House Prices — Part IV

7 min readApr 10, 2023

Introduction

Now that we have the processed data that we need to build our model, let’s jump right into it. Let’s start by creating more directories in our project tree:

project/
├── data/
│   ├── raw/
│   │   ├── kc_house_data.csv
│   ├── interim/
│   │   ├── kc_house_data.csv
│   │   ├── kc_house_data_no_outlier.csv
│   ├── processed/
│   │   ├── kc_house_data.csv
│   │   ├── kc_house_data_no_outlier.csv
├── src/
│   ├── data/
│   │   ├── utils.py
│   │   ├── cleaning.py
│   │   ├── modeling.py
│   │   ├── __init__.py
│   ├── models/
│   │   ├── utils.py
│   │   ├── model_build.py
│   │   ├── __init__.py
│   ├── clean.py
│   ├── modeling.py
│   ├── model_build.py
│   ├── __init__.py
├── requirements.txt
└── README.md

The models/utils.py file will contain helper functions to build our logic.
The models/model_build.py file will contain the code to build the model.
The src/model_build.py file will contain the main logic code to build our model.

Price Forecast

The first thing we’re going to do is to forecast the price of a house, but there’s a little problem with doing this: we don’t have in our dataset the price of a house changing over time in order to learn from it, and then forecast future values.

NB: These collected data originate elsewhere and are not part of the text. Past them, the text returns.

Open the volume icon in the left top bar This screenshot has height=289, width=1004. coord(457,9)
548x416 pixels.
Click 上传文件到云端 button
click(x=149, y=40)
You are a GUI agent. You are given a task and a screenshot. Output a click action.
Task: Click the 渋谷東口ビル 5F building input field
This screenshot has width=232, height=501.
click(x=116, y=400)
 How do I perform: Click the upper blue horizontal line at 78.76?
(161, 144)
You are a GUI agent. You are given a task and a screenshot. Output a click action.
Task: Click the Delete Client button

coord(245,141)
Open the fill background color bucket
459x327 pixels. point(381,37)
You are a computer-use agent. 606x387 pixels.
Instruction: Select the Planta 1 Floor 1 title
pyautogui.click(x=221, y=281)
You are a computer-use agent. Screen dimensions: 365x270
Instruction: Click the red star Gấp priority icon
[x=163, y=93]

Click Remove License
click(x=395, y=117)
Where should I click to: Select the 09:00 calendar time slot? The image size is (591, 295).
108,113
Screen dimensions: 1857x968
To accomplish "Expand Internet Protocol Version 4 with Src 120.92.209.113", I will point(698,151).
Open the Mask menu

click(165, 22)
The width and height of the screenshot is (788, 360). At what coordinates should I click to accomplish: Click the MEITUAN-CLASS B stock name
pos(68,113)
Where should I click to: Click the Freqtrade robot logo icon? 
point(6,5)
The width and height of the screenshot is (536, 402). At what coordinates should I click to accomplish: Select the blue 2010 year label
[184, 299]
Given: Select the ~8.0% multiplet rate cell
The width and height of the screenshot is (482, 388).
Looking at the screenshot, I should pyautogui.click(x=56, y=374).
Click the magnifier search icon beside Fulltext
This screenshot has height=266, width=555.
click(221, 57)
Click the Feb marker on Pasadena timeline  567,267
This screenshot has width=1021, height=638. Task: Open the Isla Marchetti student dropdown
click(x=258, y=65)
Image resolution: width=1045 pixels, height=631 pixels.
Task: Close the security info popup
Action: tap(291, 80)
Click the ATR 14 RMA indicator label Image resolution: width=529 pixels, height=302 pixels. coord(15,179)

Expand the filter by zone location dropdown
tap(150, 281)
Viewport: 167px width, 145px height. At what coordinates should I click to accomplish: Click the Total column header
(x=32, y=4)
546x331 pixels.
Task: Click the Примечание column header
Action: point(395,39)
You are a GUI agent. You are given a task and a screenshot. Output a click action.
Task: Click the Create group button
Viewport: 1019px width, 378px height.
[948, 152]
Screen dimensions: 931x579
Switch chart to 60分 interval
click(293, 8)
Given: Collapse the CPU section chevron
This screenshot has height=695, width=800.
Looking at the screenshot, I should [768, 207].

To bypass this problem we’re going to do a little trick: we’ll split the houses into clusters and consider the price of houses inside a cluster as the continues price over time. In the models/utils.py file let’s create the code for it:

from typing import Dict, List, Union
import pandas as pd
from sklearn.cluster import KMeans

def get_clusters(dataframe: pd.DataFrame, n_clusters = 10, ignore_cols: List[str] = []) -> Union[pd.DataFrame, KMeans]:
    """ Assign each house in the dataset a cluster

    Parameters:
    dataframe: Dataframe to be labeled
    n_clusters: Number of clusters to split
    ignore_cols: List of columns to ignore while creating the clusters

    Returns:
    dataframe: Returns the labeled dataframe
    kmeans: Returns the trained KMeans algortihm to be used in future predictions
    """
    data = dataframe.drop(ignore_cols, axis="columns")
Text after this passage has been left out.